El Papa que hizo nuevo lo viejo

El papa Francisco se ha hecho merecedor del cariño de mucha gente humilde y olvidada a la que siempre ha tenido muy presente, además de la simpatía de parte de la progresía y la animadversión de los ideólogos de la reacción.
Seguramente, el enfrentamiento ideológico exacerbado confunde más que aclara el peso del pontificado de Jorge María Bergoglio, por lo que habrá que esperar el paso del tiempo para que la historiografía y la memoria de las gentes aquilate adecuadamente su importancia.
Resulta imposible, en estos tiempos de escrutinio constante y agitación propagandística, abstraerse de la ideologización de la conversación pública, más aún, en un mundo globalizado y desorientado que se enfrenta a encrucijadas cruciales.
Evidentemente, la vida de la Iglesia, ni ahora ni nunca, ha logrado sobreponerse a las disputas políticas y culturales, pues su misión, aunque fundamentalmente moral, se desarrolla siempre aquí y ahora, a ras de tierra y dentro de cada época. La fe desencarnada, el espiritualismo abstracto y la práctica religiosa inocua no casan bien con la experiencia de fe en el Jesús de los Evangelio.
Más que intentar clasificar al papa Francisco en algún punto del espectro ideológico o instrumentalizarle para ganar influencia o sacar ventaja, sería más provechoso fijarse en las prioridades que marcó, a quienes quiso rescatar de la invisibilidad y del descarte y cuáles son los hechos que mejor le definieron.
Como referente espiritual ha sabido erigirse en un líder global con reconocida autoridad moral, tanto por sus discursos como por sus gestos, así como por sus insobornables principios y valores, y su exigente coherencia en el ejercicio del ministerio pretino y la jefatura vaticana a ello asociado.
Como hombre de fe, como seguidor de Jesucristo resalta su experiencia de fe, a la que en un principio asoció a la alegría y al final a la esperanza y cómo trato de coherencia, y su vocación de humilde servicio a la Iglesia y la humanidad.
Acierta Ana Iris Simón, en un muy recomendable artículo en El País, al decir que “el caso es que el papa Francisco no era ni progresista ni conservador sino un hombre que se tomó en serio a Cristo”. De él, dice, “hasta los que no tienen fe intuyen la verdad en sus palabras. El gran mérito de Francisco ha sido saber encontrarlas. Hacer, a través de ellas, nuevo lo viejo”.

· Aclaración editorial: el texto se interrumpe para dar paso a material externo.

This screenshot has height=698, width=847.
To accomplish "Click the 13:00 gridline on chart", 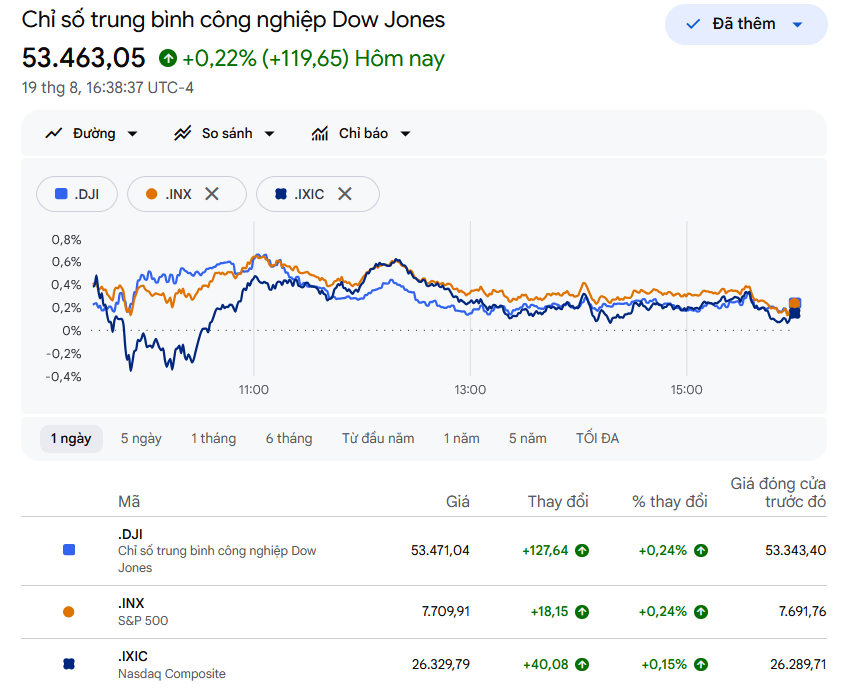I will (x=470, y=298).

El papa Francisco propuso el camino sinodal y el método de la escucha (del Espíritu y del clamor de quienes más sufren, primero) para poder interpretar adecuadamente los signos de los tiempos, fortalecer la unidad en la diversidad, –también la ideológica– y avanzar en verdad en la construcción del reino de fraternidad universal y misericordia.
Sin embargo, serán sus sucesores en el ministerio petrino quienes acaben de dar forma a su legado y el Pueblo de Dios el que ratifique sus apuestas e intuiciones. El fallecido sumo pontífice ha tratado de acentuar el mensaje misericordioso del Evangelio, el carácter pastoral de la acción de la Iglesia, y la coherencia en la administración eclesial y el gobierno vaticano.
No podría ser de otra manera, teniendo en cuenta su apuesta por abrir procesos, más que conquistar espacios, y su empeño por enraizar la experiencia de fe cristiana en el aquí y ahora, atenta a los padecimientos de la humanidad, en vez de cultivar una espiritualidad lenitiva, complaciente con los poderosos, y acomodaticia a las corrientes dominantes.
Con su propia personalidad y mentalidad, ha querido implantar en una institución milenaria, plural y siempre en tensión –empezando por la que genera su alto ideal y sus limitados logros– un modo de avanzar, puede que despacio pero juntos, y de abordar , lo más fielmente al Evangelio, los conflictos del Pueblo de Dios y los grandes retos de la humanidad. Ha abierto sendas nuevas para la comunidad de creyentes y la sociedad mundial del siglo XXI.